● **The request**
In the material below, substitute "web pages" for "webpages" in everything from the line containing "377, 919, 389)" down to the line containing "113, 1390, 119)", and give only those lines again with nothing else changed.

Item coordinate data
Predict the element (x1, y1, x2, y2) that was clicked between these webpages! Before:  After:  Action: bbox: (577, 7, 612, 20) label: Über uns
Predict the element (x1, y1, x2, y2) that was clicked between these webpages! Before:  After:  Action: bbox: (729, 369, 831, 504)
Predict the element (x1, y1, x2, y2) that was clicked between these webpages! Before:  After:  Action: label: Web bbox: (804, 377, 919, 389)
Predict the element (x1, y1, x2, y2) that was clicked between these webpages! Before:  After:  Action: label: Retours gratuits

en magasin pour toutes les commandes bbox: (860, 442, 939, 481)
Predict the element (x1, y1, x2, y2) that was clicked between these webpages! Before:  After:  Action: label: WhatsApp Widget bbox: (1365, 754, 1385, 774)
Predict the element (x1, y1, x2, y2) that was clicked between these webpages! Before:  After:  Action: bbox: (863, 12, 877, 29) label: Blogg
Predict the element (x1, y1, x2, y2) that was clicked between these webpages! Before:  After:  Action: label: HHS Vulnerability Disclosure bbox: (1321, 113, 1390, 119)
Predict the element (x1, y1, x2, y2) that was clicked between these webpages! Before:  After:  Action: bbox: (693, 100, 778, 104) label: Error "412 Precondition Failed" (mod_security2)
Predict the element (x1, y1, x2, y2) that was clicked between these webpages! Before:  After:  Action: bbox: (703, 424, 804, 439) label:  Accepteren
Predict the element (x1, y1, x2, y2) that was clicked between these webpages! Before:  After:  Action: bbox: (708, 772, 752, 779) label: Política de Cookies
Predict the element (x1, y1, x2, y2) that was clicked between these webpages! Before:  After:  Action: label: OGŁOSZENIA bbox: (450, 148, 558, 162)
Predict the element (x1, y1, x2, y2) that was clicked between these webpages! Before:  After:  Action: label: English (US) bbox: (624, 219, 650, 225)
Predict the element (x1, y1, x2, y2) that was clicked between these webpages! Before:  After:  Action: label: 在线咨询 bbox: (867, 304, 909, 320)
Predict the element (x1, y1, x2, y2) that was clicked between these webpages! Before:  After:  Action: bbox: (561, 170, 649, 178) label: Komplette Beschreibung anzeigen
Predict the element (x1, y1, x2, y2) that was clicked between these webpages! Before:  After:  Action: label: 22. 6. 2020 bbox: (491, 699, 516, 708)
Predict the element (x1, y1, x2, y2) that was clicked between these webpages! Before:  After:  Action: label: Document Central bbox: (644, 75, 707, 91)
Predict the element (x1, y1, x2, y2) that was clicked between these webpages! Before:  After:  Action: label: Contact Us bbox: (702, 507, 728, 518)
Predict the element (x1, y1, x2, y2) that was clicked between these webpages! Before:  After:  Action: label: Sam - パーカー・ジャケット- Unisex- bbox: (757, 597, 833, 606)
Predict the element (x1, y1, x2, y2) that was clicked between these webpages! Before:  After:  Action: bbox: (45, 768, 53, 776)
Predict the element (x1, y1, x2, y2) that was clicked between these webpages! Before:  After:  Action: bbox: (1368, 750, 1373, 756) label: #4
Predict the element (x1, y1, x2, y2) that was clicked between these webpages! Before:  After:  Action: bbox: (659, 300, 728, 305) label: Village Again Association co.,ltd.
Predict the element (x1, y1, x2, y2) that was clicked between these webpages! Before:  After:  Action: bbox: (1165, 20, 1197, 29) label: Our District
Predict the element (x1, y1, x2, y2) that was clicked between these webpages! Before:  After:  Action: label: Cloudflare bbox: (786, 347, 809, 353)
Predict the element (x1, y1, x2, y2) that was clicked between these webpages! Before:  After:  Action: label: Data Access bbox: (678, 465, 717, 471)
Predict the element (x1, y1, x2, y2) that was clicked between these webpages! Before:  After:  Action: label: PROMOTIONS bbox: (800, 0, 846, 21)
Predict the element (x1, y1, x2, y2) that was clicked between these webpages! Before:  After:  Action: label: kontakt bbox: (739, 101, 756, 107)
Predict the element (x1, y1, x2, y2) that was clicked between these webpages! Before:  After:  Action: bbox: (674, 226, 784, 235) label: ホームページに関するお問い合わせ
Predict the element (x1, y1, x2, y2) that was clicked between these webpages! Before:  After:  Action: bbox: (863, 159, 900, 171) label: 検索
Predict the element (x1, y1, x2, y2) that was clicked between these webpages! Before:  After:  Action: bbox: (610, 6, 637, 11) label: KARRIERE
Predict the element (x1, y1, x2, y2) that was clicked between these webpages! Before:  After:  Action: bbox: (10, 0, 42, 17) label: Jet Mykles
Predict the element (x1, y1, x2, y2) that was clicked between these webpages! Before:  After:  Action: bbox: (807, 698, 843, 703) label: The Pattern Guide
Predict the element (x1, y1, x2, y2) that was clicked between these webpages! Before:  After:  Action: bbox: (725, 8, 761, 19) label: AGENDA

● **Written response**
Predict the element (x1, y1, x2, y2) that was clicked between these web pages! Before:  After:  Action: label: Web bbox: (804, 377, 919, 389)
Predict the element (x1, y1, x2, y2) that was clicked between these web pages! Before:  After:  Action: label: Retours gratuits

en magasin pour toutes les commandes bbox: (860, 442, 939, 481)
Predict the element (x1, y1, x2, y2) that was clicked between these web pages! Before:  After:  Action: label: WhatsApp Widget bbox: (1365, 754, 1385, 774)
Predict the element (x1, y1, x2, y2) that was clicked between these web pages! Before:  After:  Action: bbox: (863, 12, 877, 29) label: Blogg
Predict the element (x1, y1, x2, y2) that was clicked between these web pages! Before:  After:  Action: label: HHS Vulnerability Disclosure bbox: (1321, 113, 1390, 119)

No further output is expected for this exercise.